The master is not an insurer of the safety of the employee; [3] neither does the happening of an accident by which the employee is injured during the course of his employment, standing alone, furnish the basis for an inference of culpable negligence on the part of the master. An exception to this general statement of the rule is where the dangerous instrumentality which causes the injury is exclusively in the control of the master. Hardesty v. Largey Lumber Co., 34 Mont. 151, 86 Pac. 29, and Callahan, v. Chicago etc. Ry. Co., 47 Mont. 401, 47 L. R. A. (n. s.) 587, 133 Pac. 687, are illustrative cases. Under such circumstances, the happening of the accident raises the presumption of negligence on the part of the master and casts upon Mm the burden of showing that he was without fault; *230in other words, the happening of the accident by reason of the employment of the instrumentality implies negligence on the part of the master, and in the absence of some explanation on his part, showing that he was without fault, a case is made sufficient to justify an award of damages to the injured employee.
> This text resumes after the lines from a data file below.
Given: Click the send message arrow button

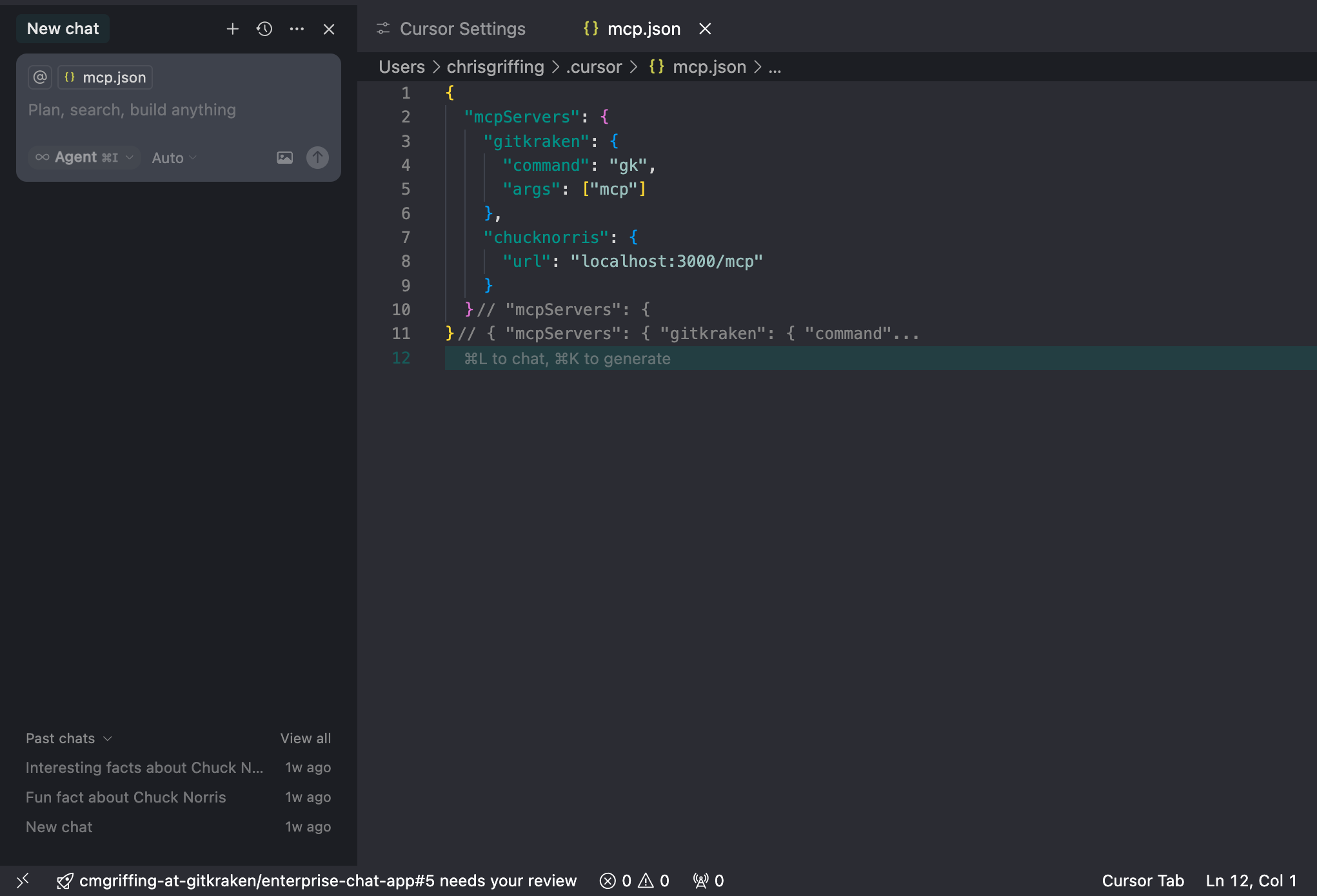Looking at the screenshot, I should (317, 157).
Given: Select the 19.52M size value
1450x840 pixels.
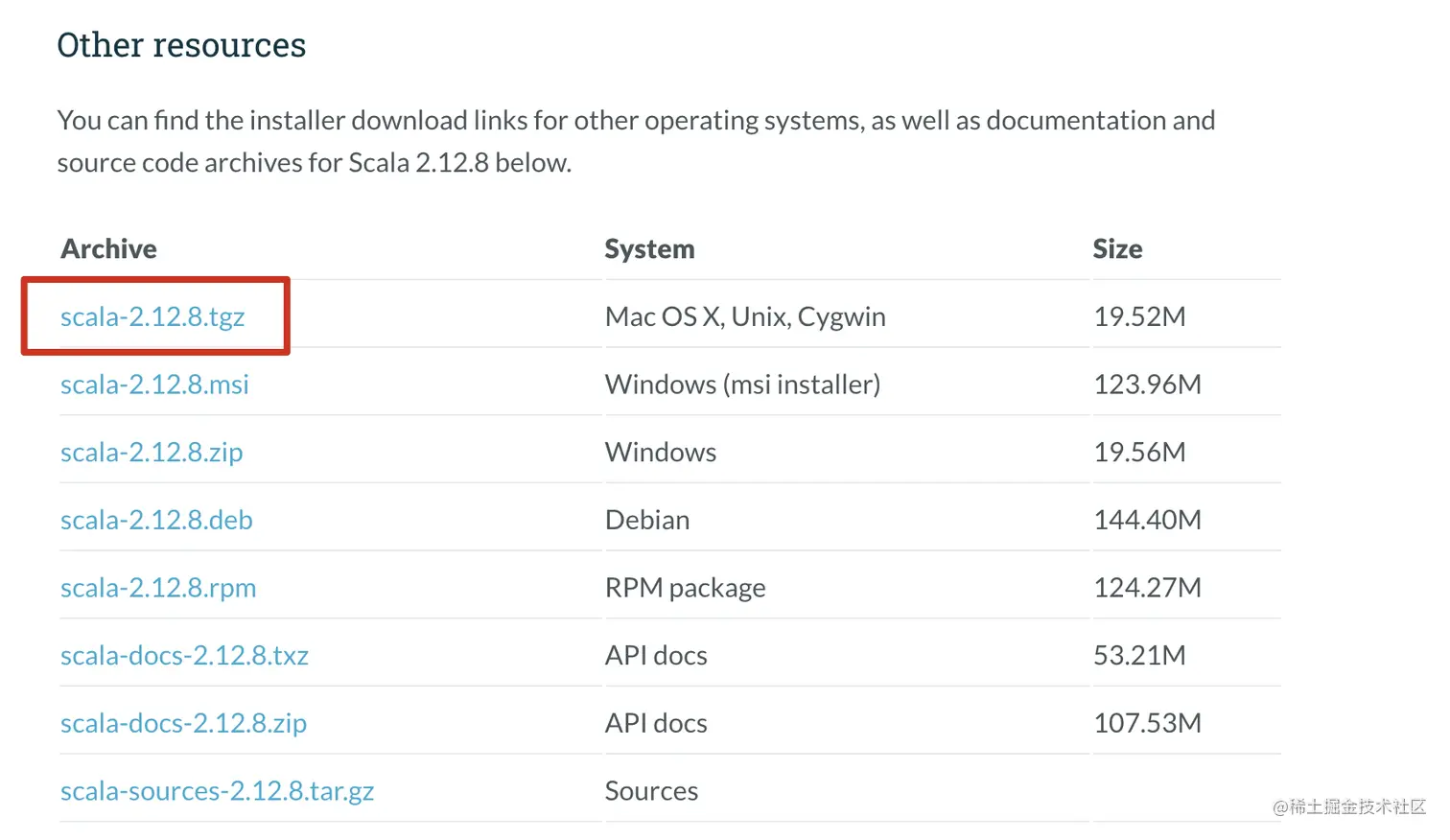Looking at the screenshot, I should (1139, 316).
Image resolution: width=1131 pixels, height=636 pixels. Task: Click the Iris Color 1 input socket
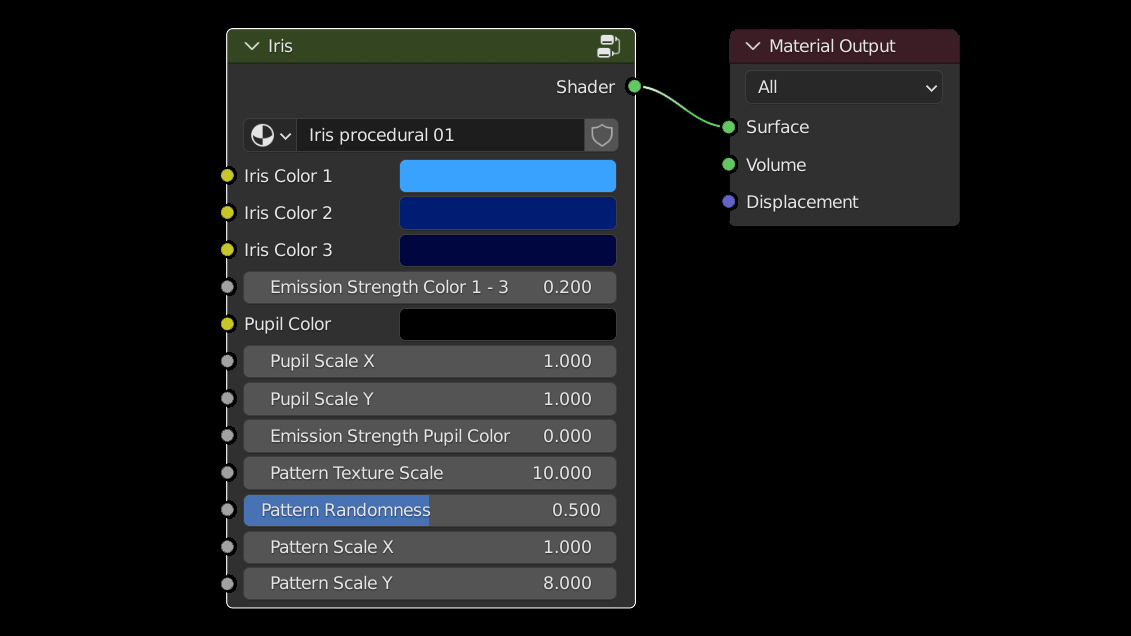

This doctrine has no application to the instant case.
From a memorandum opinion by the district judge accompanying the order granting the nonsuit, it appears that he entertained the view that the evidence discloses that at the time of the accident the plaintiff and Allen were engaged in creating the place in which they were at work; that under these circumstances they had assumed the risk of any injury likely to result to them, or either of them, by reason of a fall of rock caused by their operations, as one of the ordinary risks incident to the employment; and hence that the evidence failed to establish culpable negligence on the part of the defendants. Counsel insists that this view was erroneous and that for this reason plaintiff is entitled to a new trial. To support his contention, he cites, among other cases, Kelley v. Fourth of July Min. Co., 16 Mont. 484, 41 Pac. 273, Allen v. Bear Creek Coal Co., 43 Mont. 269, 115 Pac. 673, and McInness v. Republic Coal Co., 49 Mont. 112, 140 Pac. 235. It must be conceded that the theory adopted by the court was erroneous. It does not follow, however, that a new trial must be awarded for this reason. All the cases cited by counsel proceeded upon the theory that there was substantial evidence showing that the defendant employer had omitted precautions which were manifestly necessary in the exercise of ordinary care to guard the safety of the employee. As we have pointed out above, the evidence in this record does not show [4] any culpable omission by the defendants. Hence, though the reason for granting the nonsuit was erroneous, plaintiff was not prejudiced by the ruling, and therefore is not entitled' to a new trial.
The order is affirmed.

■ Affirmed.

Mr. Justice Sanner and Mr. Justice Holloway concur.